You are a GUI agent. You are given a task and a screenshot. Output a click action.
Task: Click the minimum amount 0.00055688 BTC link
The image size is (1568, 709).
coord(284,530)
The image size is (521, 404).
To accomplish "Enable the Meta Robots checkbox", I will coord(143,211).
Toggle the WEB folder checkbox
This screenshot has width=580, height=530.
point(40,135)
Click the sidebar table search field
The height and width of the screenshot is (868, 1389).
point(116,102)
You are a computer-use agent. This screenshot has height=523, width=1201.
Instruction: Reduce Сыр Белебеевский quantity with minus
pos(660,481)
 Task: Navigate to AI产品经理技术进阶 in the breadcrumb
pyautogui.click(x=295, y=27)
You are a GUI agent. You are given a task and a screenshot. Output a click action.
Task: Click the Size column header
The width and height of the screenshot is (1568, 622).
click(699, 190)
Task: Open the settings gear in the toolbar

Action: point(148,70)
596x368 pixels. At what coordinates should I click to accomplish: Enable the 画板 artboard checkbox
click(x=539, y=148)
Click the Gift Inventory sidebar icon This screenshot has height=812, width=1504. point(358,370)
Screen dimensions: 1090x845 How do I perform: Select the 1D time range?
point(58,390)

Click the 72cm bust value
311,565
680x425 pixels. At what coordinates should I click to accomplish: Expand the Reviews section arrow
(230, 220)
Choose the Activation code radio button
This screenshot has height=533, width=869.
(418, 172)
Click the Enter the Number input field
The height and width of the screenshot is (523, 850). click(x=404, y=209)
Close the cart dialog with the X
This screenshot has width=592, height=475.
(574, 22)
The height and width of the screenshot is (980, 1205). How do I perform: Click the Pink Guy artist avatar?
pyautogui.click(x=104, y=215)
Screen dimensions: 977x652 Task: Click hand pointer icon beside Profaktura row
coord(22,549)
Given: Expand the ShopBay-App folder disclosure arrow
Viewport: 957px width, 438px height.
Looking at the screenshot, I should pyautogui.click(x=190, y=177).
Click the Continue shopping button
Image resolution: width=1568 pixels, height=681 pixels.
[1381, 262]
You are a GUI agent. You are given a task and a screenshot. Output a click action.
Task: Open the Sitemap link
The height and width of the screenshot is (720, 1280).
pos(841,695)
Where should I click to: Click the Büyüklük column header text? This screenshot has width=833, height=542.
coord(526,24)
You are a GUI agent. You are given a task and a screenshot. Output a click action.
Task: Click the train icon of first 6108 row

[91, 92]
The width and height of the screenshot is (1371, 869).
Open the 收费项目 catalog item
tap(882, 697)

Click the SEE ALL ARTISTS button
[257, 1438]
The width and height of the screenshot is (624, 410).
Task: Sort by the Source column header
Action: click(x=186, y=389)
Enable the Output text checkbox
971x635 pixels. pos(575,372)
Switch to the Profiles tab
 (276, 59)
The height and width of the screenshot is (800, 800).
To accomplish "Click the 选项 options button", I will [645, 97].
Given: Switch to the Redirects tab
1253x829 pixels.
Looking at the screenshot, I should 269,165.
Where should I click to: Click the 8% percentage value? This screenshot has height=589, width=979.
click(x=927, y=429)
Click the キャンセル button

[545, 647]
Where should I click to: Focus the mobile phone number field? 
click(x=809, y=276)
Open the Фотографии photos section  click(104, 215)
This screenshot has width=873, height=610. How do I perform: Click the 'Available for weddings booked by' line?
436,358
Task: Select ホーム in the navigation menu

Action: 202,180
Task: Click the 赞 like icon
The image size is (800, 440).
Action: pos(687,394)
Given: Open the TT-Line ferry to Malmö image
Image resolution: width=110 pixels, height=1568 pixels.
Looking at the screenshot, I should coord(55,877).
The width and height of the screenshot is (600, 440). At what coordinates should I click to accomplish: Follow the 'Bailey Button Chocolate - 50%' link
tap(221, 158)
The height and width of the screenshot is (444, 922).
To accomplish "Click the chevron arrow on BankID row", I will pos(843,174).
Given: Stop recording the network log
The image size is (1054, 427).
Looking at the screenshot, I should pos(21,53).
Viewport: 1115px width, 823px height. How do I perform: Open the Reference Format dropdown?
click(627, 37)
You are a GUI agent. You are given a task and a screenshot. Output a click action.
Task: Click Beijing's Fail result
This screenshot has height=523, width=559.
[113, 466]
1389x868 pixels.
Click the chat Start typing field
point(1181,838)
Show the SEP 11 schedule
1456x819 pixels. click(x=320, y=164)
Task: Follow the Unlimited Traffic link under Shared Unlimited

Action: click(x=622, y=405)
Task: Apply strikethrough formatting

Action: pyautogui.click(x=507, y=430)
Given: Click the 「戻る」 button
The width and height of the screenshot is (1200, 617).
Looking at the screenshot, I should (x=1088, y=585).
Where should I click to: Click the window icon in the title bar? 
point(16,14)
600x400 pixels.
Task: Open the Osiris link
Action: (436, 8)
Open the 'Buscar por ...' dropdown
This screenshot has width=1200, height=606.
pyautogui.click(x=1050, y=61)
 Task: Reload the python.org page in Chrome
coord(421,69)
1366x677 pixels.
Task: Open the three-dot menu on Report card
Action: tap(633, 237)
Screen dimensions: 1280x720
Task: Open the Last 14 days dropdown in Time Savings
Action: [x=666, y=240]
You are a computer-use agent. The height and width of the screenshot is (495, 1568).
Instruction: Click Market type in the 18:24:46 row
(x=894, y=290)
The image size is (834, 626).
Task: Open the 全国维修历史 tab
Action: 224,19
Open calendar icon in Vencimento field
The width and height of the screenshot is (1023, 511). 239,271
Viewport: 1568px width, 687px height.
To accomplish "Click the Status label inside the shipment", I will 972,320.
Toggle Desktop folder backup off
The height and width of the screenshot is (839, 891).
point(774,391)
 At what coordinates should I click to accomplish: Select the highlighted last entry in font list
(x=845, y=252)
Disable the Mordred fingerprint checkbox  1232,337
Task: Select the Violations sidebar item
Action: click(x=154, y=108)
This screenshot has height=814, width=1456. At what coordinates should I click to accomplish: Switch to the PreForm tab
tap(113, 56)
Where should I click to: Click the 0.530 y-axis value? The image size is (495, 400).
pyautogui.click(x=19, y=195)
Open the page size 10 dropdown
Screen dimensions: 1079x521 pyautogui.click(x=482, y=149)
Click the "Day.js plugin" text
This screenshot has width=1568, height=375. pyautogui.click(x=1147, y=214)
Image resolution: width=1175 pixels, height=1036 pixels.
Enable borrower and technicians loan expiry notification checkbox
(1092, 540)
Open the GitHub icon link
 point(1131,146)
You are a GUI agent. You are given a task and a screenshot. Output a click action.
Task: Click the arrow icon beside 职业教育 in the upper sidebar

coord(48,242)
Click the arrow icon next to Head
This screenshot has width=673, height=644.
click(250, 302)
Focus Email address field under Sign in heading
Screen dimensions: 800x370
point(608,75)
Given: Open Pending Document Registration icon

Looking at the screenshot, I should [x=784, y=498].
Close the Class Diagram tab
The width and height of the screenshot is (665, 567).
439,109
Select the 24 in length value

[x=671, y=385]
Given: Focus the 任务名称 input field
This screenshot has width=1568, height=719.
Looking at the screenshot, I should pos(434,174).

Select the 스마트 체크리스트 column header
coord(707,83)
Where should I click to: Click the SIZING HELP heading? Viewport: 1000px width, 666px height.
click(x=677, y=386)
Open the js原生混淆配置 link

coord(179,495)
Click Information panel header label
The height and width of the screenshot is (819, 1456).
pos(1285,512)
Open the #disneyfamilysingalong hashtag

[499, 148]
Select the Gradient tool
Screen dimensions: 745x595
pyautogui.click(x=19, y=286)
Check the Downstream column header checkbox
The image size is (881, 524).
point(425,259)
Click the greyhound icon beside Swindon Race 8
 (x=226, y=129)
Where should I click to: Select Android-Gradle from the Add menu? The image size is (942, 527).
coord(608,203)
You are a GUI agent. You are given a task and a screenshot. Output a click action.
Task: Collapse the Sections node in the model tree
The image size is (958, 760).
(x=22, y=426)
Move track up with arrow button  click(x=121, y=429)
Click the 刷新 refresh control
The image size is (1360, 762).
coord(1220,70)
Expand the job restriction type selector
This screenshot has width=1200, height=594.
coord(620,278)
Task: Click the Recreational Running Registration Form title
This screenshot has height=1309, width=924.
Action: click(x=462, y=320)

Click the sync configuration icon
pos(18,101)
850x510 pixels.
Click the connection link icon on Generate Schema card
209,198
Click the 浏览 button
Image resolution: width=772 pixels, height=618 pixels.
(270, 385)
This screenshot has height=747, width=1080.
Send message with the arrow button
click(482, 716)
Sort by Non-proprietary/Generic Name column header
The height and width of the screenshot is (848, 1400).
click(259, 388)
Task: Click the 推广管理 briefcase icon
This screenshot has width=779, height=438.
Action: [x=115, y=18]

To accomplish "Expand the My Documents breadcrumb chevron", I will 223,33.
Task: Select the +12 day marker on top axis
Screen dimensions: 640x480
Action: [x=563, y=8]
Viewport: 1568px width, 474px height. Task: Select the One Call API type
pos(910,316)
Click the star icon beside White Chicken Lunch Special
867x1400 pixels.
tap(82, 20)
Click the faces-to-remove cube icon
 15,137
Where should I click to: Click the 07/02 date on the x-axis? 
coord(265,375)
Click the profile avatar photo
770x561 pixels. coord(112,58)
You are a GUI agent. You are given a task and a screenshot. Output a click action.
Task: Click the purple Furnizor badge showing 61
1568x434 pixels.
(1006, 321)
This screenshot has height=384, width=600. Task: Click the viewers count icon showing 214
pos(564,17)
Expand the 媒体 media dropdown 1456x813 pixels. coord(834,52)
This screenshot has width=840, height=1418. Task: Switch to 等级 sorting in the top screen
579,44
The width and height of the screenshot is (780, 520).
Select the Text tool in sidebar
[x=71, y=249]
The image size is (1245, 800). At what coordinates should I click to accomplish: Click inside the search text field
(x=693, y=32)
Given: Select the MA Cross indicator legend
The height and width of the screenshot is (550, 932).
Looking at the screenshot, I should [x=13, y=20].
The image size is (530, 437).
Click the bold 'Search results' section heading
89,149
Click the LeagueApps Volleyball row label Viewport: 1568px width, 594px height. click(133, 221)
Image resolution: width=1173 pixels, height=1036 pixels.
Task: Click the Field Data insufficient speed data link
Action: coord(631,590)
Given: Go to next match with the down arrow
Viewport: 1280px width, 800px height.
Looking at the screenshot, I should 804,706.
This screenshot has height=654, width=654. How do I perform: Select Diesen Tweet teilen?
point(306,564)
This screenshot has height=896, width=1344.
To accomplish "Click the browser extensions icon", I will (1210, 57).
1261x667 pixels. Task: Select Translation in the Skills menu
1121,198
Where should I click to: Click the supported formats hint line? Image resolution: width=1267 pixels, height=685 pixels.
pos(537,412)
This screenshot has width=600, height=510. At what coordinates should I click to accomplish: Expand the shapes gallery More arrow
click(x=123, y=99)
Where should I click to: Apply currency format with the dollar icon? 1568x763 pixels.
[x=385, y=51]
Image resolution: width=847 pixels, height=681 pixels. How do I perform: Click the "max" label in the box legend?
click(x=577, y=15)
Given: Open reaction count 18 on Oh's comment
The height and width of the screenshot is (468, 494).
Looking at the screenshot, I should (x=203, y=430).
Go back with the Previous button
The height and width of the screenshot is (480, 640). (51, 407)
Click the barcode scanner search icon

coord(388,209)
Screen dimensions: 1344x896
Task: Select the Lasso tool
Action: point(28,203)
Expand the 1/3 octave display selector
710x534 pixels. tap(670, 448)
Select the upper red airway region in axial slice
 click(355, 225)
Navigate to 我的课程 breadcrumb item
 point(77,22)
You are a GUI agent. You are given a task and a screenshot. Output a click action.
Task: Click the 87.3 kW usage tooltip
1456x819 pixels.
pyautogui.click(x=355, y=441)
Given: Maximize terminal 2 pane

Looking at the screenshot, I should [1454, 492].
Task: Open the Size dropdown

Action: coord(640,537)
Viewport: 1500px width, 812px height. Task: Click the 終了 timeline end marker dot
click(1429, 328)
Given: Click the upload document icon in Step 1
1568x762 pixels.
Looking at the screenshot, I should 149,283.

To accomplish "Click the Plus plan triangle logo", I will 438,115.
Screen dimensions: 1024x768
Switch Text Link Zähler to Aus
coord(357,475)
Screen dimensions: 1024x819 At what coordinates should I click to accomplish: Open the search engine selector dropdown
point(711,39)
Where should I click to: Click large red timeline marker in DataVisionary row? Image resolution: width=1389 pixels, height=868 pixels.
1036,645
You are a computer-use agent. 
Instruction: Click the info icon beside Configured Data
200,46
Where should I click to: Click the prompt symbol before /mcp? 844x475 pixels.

********************

**WHAT TO DO:** Every line above holding the string "computer" should be listed.

**OUTPUT OF THE EXERCISE:**
You are a computer-use agent. This screenshot has height=523, width=1201.
You are a computer-use agent. The height and width of the screenshot is (495, 1568).
You are a computer-use agent. 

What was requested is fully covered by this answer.